(Stored data entries)
◇ ◇ ◇ ◇
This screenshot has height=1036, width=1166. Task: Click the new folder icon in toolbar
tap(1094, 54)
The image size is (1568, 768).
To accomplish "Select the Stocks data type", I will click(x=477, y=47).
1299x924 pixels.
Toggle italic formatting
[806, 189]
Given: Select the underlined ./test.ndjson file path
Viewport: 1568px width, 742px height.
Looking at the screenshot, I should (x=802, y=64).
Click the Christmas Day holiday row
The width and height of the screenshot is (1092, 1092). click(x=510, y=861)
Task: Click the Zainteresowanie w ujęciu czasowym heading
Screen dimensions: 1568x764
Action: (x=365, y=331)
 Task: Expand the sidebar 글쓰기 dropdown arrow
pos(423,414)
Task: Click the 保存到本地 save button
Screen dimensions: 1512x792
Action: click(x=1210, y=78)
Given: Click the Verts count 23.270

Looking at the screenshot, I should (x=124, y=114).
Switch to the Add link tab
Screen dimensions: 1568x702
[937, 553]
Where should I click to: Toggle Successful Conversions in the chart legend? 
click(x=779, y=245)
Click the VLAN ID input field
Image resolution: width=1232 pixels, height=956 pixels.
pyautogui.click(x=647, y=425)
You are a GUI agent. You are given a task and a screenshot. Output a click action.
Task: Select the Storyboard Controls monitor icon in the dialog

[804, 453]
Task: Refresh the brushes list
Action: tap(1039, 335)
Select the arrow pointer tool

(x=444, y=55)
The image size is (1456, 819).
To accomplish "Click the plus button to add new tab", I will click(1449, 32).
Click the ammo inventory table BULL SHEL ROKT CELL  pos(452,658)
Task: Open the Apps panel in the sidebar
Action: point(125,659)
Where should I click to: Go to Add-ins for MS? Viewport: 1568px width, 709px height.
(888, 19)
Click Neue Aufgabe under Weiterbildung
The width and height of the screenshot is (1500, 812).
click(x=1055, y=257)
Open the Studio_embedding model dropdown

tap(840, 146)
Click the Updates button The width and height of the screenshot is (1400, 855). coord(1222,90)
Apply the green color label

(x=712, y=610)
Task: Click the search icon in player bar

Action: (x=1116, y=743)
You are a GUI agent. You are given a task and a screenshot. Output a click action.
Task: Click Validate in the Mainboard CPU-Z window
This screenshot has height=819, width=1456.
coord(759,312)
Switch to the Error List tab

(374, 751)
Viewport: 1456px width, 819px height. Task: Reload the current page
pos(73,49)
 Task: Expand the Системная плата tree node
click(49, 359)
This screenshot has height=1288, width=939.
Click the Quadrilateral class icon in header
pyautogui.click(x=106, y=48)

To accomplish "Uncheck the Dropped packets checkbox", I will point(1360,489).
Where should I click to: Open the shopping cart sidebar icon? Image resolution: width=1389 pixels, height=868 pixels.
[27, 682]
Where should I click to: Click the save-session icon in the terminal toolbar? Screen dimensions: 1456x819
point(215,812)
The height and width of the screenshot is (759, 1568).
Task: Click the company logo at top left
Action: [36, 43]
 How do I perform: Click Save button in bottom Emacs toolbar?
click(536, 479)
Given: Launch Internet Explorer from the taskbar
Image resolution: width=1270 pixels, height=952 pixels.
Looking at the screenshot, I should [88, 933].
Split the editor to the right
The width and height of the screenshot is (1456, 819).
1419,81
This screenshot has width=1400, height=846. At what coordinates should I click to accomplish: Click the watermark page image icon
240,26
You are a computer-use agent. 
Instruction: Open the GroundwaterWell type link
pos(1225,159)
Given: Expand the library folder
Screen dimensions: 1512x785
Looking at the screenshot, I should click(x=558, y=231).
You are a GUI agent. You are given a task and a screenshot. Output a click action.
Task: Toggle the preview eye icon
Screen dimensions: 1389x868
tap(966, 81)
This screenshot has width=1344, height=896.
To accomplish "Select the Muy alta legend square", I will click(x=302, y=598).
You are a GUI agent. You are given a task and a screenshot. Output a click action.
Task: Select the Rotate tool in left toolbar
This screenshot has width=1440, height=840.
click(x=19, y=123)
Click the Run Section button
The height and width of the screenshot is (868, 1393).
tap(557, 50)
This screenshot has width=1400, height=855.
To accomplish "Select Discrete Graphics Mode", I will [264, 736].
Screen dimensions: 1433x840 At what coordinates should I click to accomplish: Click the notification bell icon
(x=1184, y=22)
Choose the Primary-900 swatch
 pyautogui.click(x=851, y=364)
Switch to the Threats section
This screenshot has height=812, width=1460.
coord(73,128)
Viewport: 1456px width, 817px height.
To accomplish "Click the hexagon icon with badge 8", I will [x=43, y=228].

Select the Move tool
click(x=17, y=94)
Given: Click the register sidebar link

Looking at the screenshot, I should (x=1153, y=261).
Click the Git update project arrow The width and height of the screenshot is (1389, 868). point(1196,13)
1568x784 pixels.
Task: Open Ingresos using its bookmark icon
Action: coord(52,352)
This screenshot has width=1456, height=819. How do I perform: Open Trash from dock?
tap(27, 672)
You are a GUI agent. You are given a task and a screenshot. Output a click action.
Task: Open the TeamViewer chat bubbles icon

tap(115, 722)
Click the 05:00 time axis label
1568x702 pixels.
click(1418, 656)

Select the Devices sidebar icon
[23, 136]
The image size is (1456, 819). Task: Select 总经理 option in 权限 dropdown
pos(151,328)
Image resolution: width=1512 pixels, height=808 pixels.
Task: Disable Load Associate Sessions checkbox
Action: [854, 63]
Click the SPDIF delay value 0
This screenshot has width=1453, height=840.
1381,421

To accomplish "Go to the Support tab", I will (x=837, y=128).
◇ ◇ ◇ ◇
Please print out every entry again, exactly as it reads.

This screenshot has height=1036, width=1166. Task: Click the new folder icon in toolbar
tap(1094, 54)
The image size is (1568, 768).
To accomplish "Select the Stocks data type", I will click(x=477, y=47).
1299x924 pixels.
Toggle italic formatting
[806, 189]
Given: Select the underlined ./test.ndjson file path
Viewport: 1568px width, 742px height.
Looking at the screenshot, I should (x=802, y=64).
Click the Christmas Day holiday row
The width and height of the screenshot is (1092, 1092). click(x=510, y=861)
Task: Click the Zainteresowanie w ujęciu czasowym heading
Screen dimensions: 1568x764
Action: (x=365, y=331)
 Task: Expand the sidebar 글쓰기 dropdown arrow
pos(423,414)
Task: Click the 保存到本地 save button
Screen dimensions: 1512x792
Action: click(x=1210, y=78)
Given: Click the Verts count 23.270

Looking at the screenshot, I should (x=124, y=114).
Switch to the Add link tab
Screen dimensions: 1568x702
[937, 553]
Where should I click to: Toggle Successful Conversions in the chart legend? 
click(x=779, y=245)
Click the VLAN ID input field
Image resolution: width=1232 pixels, height=956 pixels.
pyautogui.click(x=647, y=425)
You are a GUI agent. You are given a task and a screenshot. Output a click action.
Task: Select the Storyboard Controls monitor icon in the dialog

[804, 453]
Task: Refresh the brushes list
Action: tap(1039, 335)
Select the arrow pointer tool

(x=444, y=55)
The image size is (1456, 819).
To accomplish "Click the plus button to add new tab", I will click(1449, 32).
Click the ammo inventory table BULL SHEL ROKT CELL  pos(452,658)
Task: Open the Apps panel in the sidebar
Action: point(125,659)
Where should I click to: Go to Add-ins for MS? Viewport: 1568px width, 709px height.
(888, 19)
Click Neue Aufgabe under Weiterbildung
The width and height of the screenshot is (1500, 812).
click(x=1055, y=257)
Open the Studio_embedding model dropdown

tap(840, 146)
Click the Updates button The width and height of the screenshot is (1400, 855). coord(1222,90)
Apply the green color label

(x=712, y=610)
Task: Click the search icon in player bar

Action: (x=1116, y=743)
You are a GUI agent. You are given a task and a screenshot. Output a click action.
Task: Click Validate in the Mainboard CPU-Z window
This screenshot has height=819, width=1456.
coord(759,312)
Switch to the Error List tab

(374, 751)
Viewport: 1456px width, 819px height. Task: Reload the current page
pos(73,49)
 Task: Expand the Системная плата tree node
click(49, 359)
This screenshot has height=1288, width=939.
Click the Quadrilateral class icon in header
pyautogui.click(x=106, y=48)

To accomplish "Uncheck the Dropped packets checkbox", I will point(1360,489).
Where should I click to: Open the shopping cart sidebar icon? Image resolution: width=1389 pixels, height=868 pixels.
[27, 682]
Where should I click to: Click the save-session icon in the terminal toolbar? Screen dimensions: 1456x819
point(215,812)
The height and width of the screenshot is (759, 1568).
Task: Click the company logo at top left
Action: [36, 43]
 How do I perform: Click Save button in bottom Emacs toolbar?
click(536, 479)
Given: Launch Internet Explorer from the taskbar
Image resolution: width=1270 pixels, height=952 pixels.
Looking at the screenshot, I should [88, 933].
Split the editor to the right
The width and height of the screenshot is (1456, 819).
1419,81
This screenshot has width=1400, height=846. At what coordinates should I click to accomplish: Click the watermark page image icon
240,26
You are a computer-use agent. 
Instruction: Open the GroundwaterWell type link
pos(1225,159)
Given: Expand the library folder
Screen dimensions: 1512x785
Looking at the screenshot, I should click(x=558, y=231).
You are a GUI agent. You are given a task and a screenshot. Output a click action.
Task: Toggle the preview eye icon
Screen dimensions: 1389x868
tap(966, 81)
This screenshot has width=1344, height=896.
To accomplish "Select the Muy alta legend square", I will click(x=302, y=598).
You are a GUI agent. You are given a task and a screenshot. Output a click action.
Task: Select the Rotate tool in left toolbar
This screenshot has width=1440, height=840.
click(x=19, y=123)
Click the Run Section button
The height and width of the screenshot is (868, 1393).
tap(557, 50)
This screenshot has width=1400, height=855.
To accomplish "Select Discrete Graphics Mode", I will [264, 736].
Screen dimensions: 1433x840 At what coordinates should I click to accomplish: Click the notification bell icon
(x=1184, y=22)
Choose the Primary-900 swatch
 pyautogui.click(x=851, y=364)
Switch to the Threats section
This screenshot has height=812, width=1460.
coord(73,128)
Viewport: 1456px width, 817px height.
To accomplish "Click the hexagon icon with badge 8", I will [x=43, y=228].

Select the Move tool
click(x=17, y=94)
Given: Click the register sidebar link

Looking at the screenshot, I should (x=1153, y=261).
Click the Git update project arrow The width and height of the screenshot is (1389, 868). point(1196,13)
1568x784 pixels.
Task: Open Ingresos using its bookmark icon
Action: coord(52,352)
This screenshot has width=1456, height=819. How do I perform: Open Trash from dock?
tap(27, 672)
You are a GUI agent. You are given a task and a screenshot. Output a click action.
Task: Open the TeamViewer chat bubbles icon

tap(115, 722)
Click the 05:00 time axis label
1568x702 pixels.
click(1418, 656)

Select the Devices sidebar icon
[23, 136]
The image size is (1456, 819). Task: Select 总经理 option in 权限 dropdown
pos(151,328)
Image resolution: width=1512 pixels, height=808 pixels.
Task: Disable Load Associate Sessions checkbox
Action: [854, 63]
Click the SPDIF delay value 0
This screenshot has width=1453, height=840.
1381,421

To accomplish "Go to the Support tab", I will (x=837, y=128).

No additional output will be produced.